*** DATA TO PROCESS Section Begins ***

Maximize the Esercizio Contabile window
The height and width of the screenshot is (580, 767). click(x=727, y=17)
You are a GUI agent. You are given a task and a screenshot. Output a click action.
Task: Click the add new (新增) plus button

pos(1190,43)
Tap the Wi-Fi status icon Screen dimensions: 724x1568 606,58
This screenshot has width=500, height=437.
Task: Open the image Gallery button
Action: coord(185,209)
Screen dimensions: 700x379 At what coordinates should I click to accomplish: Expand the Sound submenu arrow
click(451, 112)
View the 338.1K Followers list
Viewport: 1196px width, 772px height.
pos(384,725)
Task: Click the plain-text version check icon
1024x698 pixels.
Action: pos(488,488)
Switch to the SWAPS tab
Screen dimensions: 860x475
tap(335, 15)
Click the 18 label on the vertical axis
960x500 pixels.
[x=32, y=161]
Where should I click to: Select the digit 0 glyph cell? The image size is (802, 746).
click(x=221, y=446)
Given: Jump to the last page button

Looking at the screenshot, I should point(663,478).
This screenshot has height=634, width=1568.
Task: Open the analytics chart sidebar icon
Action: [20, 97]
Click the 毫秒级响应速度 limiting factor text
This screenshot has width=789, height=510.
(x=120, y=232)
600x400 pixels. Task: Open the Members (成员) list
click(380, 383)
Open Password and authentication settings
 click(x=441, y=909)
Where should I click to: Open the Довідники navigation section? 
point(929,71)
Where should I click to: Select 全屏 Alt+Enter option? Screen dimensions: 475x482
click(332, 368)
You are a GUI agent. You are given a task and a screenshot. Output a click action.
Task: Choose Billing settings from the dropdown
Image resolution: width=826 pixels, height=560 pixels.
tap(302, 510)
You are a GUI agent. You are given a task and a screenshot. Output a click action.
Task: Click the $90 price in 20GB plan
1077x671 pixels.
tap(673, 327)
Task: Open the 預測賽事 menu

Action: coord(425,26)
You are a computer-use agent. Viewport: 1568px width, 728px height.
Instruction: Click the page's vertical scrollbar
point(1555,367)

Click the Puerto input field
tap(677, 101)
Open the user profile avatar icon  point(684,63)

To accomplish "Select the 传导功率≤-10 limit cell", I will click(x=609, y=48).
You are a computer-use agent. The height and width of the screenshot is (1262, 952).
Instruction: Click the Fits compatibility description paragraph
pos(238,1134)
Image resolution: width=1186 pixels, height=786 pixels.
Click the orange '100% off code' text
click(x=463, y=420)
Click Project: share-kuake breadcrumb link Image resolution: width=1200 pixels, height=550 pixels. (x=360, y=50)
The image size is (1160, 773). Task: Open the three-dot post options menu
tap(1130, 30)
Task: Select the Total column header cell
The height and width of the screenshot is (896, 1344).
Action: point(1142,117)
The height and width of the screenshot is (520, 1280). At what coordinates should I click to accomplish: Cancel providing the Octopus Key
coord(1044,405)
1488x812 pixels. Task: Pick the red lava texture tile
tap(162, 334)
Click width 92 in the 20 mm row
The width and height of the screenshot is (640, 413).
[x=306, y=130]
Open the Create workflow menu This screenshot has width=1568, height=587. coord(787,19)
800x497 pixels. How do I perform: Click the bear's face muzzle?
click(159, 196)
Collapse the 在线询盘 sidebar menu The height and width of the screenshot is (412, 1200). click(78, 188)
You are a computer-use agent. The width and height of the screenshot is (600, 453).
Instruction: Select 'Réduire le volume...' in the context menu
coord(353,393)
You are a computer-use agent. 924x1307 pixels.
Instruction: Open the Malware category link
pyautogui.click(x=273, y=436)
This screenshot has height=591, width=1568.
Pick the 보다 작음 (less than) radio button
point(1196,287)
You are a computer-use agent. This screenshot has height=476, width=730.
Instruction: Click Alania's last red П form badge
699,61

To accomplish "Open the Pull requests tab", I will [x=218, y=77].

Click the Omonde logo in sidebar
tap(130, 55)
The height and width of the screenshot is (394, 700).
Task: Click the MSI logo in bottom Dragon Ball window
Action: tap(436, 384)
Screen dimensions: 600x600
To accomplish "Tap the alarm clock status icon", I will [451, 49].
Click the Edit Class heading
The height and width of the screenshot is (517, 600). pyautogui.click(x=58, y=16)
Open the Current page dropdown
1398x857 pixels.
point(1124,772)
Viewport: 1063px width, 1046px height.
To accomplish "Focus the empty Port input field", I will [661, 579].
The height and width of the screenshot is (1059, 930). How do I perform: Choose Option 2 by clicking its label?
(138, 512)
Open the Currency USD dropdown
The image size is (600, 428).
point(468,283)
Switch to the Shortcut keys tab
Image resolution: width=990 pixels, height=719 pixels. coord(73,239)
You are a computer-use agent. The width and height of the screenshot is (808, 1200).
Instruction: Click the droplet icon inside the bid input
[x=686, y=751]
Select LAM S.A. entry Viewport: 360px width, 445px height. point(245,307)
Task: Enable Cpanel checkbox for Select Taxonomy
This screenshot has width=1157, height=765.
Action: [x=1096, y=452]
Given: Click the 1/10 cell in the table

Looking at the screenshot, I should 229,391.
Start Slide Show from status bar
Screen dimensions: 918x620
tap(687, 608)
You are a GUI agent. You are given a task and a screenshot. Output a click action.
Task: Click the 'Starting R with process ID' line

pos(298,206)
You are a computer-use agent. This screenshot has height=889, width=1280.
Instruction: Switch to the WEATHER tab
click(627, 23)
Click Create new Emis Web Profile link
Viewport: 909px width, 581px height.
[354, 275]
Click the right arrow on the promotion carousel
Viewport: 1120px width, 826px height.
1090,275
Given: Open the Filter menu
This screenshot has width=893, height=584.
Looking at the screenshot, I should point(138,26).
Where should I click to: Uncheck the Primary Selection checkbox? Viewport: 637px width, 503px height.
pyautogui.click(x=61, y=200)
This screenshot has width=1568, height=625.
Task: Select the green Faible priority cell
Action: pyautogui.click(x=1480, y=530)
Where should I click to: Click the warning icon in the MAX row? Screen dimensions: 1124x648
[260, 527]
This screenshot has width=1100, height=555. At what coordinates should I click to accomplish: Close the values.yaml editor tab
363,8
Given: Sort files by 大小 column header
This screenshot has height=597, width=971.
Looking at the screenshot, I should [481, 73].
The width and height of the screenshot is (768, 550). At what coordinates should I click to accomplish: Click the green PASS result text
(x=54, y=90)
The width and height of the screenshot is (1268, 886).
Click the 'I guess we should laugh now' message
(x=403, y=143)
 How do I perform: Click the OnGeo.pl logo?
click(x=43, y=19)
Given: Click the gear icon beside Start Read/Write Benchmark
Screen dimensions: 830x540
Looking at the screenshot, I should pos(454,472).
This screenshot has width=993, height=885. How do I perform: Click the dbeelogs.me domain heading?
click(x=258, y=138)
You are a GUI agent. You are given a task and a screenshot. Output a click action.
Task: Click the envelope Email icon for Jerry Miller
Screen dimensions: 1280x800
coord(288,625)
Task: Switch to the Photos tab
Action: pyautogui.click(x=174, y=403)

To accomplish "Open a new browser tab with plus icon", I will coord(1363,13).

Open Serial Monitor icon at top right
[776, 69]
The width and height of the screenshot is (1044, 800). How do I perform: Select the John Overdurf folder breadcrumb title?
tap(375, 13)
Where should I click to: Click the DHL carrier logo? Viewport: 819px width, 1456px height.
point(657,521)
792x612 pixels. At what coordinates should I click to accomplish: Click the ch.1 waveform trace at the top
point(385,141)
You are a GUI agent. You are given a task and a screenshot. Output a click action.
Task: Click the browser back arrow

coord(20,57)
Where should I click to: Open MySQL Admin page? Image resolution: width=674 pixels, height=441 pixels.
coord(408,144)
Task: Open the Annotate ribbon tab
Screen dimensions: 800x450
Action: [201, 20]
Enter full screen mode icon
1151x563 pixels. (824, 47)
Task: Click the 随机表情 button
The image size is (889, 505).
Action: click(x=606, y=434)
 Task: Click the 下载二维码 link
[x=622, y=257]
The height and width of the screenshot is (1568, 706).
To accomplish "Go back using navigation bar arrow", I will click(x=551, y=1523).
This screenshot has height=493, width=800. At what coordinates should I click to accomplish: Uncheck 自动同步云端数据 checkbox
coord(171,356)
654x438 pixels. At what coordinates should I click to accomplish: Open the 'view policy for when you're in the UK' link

*** DATA TO PROCESS Section Ends ***

→ TASK PROMPT
Copy word for word the stretch of entries above from the line that has "1488x812 pixels. Task: Pick" through the line that has "is (600, 453).", both ends included, and nothing outside it.

→ YOUR RESPONSE
1488x812 pixels. Task: Pick the red lava texture tile
tap(162, 334)
Click width 92 in the 20 mm row
The width and height of the screenshot is (640, 413).
[x=306, y=130]
Open the Create workflow menu This screenshot has width=1568, height=587. coord(787,19)
800x497 pixels. How do I perform: Click the bear's face muzzle?
click(159, 196)
Collapse the 在线询盘 sidebar menu The height and width of the screenshot is (412, 1200). click(78, 188)
You are a computer-use agent. The width and height of the screenshot is (600, 453).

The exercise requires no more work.